▶ [WHAT IS ASKED]:
Please continue the Picardy wine review below, writing what comes after its final sentence.

A little Picardy action: Picardy Tete de Cuvée 2010 and Merlimont 2011
Bill Pannell, founder of Moss Wood and Picardy, dropped by today, bringing with him these two new super-premium Picardy wines to help brighten up my day.
As ever Bill is a polite veteran of the industry – who has seen much come and go over the years – and his wines carry a sense of clarity and purity that is wonderfully old fashioned, even though the wines are much more contemporary than that.
What was most pleasing to see was simply how delightfully perfumed, vital and energetic the Merlimont was in particular. It’s obviously still settling into its skin at present, but the wine has long term promise written all over it (and plenty of style).
Picardy Tete de Cuvee Pinot Noir 2010 13.5% $60
‘Tete De Cuvee means the best of the vintage. This wine is not a reserve wine made in the usual method of selecting the best barrels for separate bottling. Instead, a portion of the vineyard receives more vigorous crop-thinning and leaf plucking, and the wine from these grapes is made with greater emphasis on structure and ageing potential.’
I’ve always thought that this was a barrel selection, so it was news to me that this is a separate wine all together. 33% whole bunches are used here, and it has always been a masculine, meaty and structural Pinot Noir that can be quite overt, yet often quite satisfying because of that.

▶ [STORED DATA]:

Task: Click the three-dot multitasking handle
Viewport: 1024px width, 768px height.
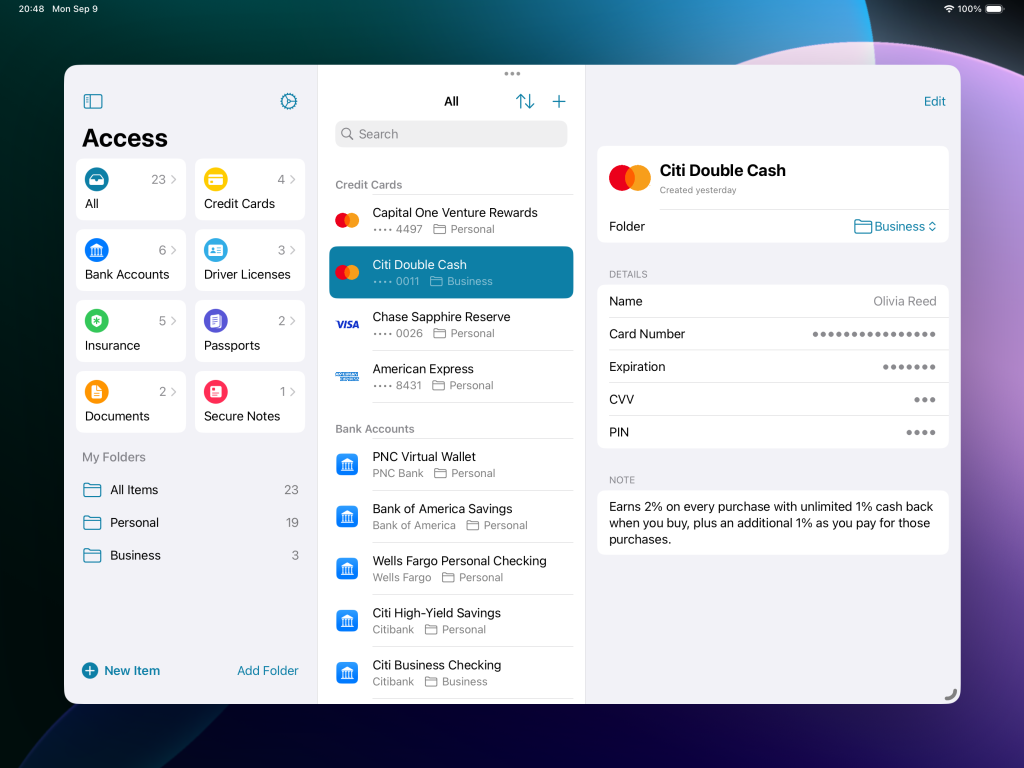Action: [x=512, y=74]
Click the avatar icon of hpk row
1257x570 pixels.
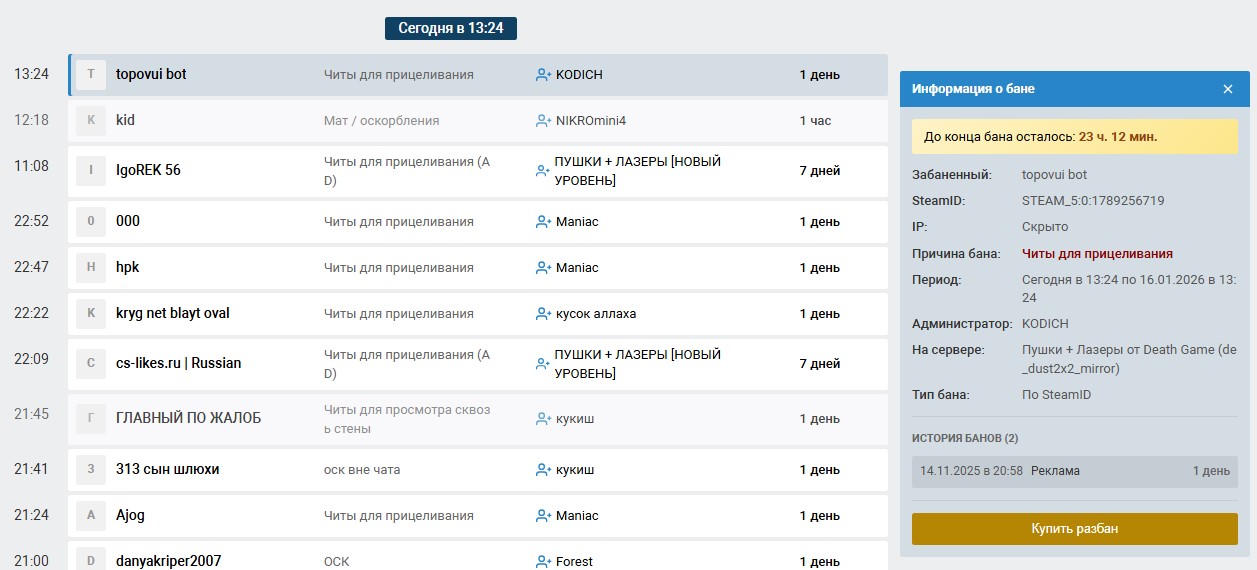91,268
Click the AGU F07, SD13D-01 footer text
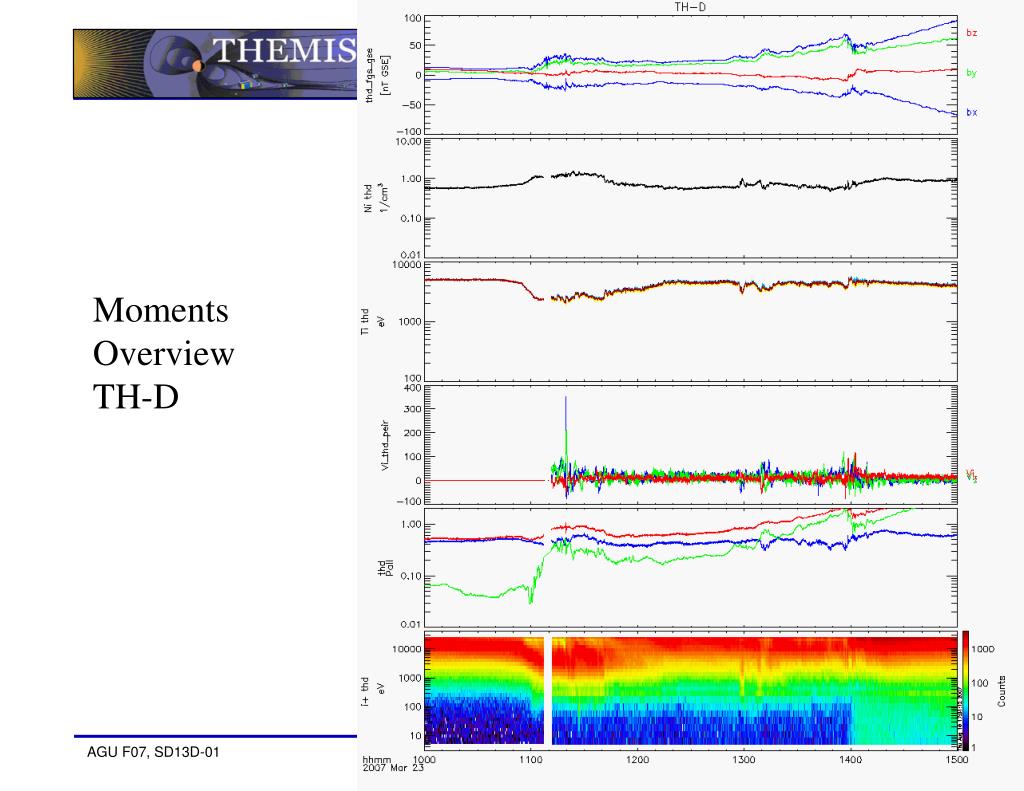Screen dimensions: 1024x791 point(153,752)
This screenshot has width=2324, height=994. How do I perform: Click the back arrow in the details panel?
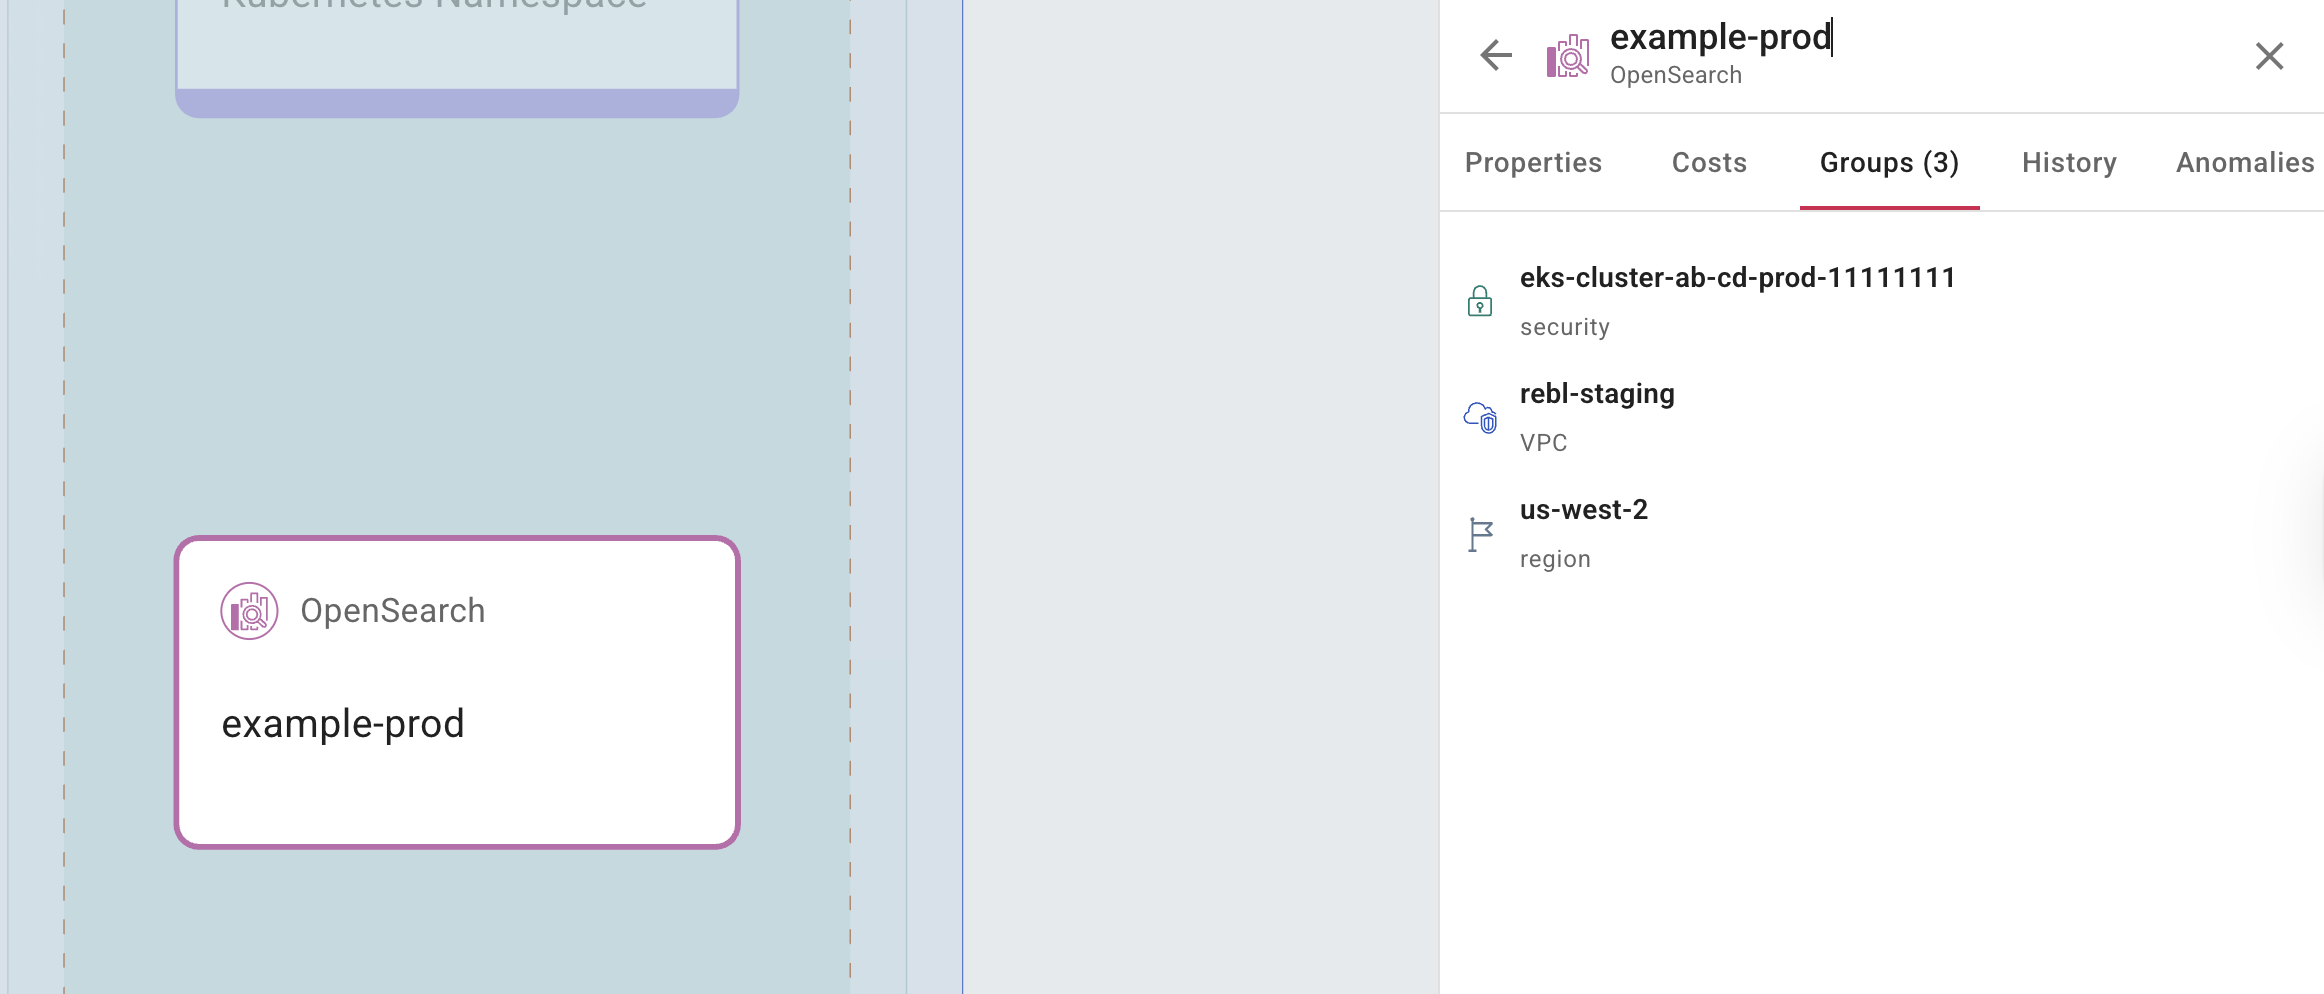coord(1494,56)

▶ [EXERCISE RESULT]:
This vintage it looks particularly smoky, sausagey and whole bunch meaty, the wine built around firm extraction and quite robust tannins. It’s perhaps a fraction too big for mine, but it should age nicely, though in something of a dry-red vein. Interestingly, Bill believes that the textural weight has improved on this wine more recently, as the family are now putting more lime on the vineyard which has helped vineyard health, and it certainly looks a little plusher than in many years past. 17.8/20, 92/100
A blend of 55% Merlot, 23 % Franc and the rest Cabernet Sauvignon, this has historically been a little known oddity for Pemberton, the style frequently lean but always interesting. I remember being wooed by this when picking it up cheaply in Pemberton about seven years ago but have rarely seen it since.
Actually, the story behind how this came to be is interesting too, as Bill explains:
Long, perfumed, balanced – this is just lovely cool Merlot based red wine really, that is only going to look even better with more bottle age. I liked it muchly. I even like that hint of eucalypt – its a character that tells you this is from Pemberton, land of big trees.
Drink: 2014-2025+
Score: 18.2/20, 93/100
Would I buy it? Yes, yes I would.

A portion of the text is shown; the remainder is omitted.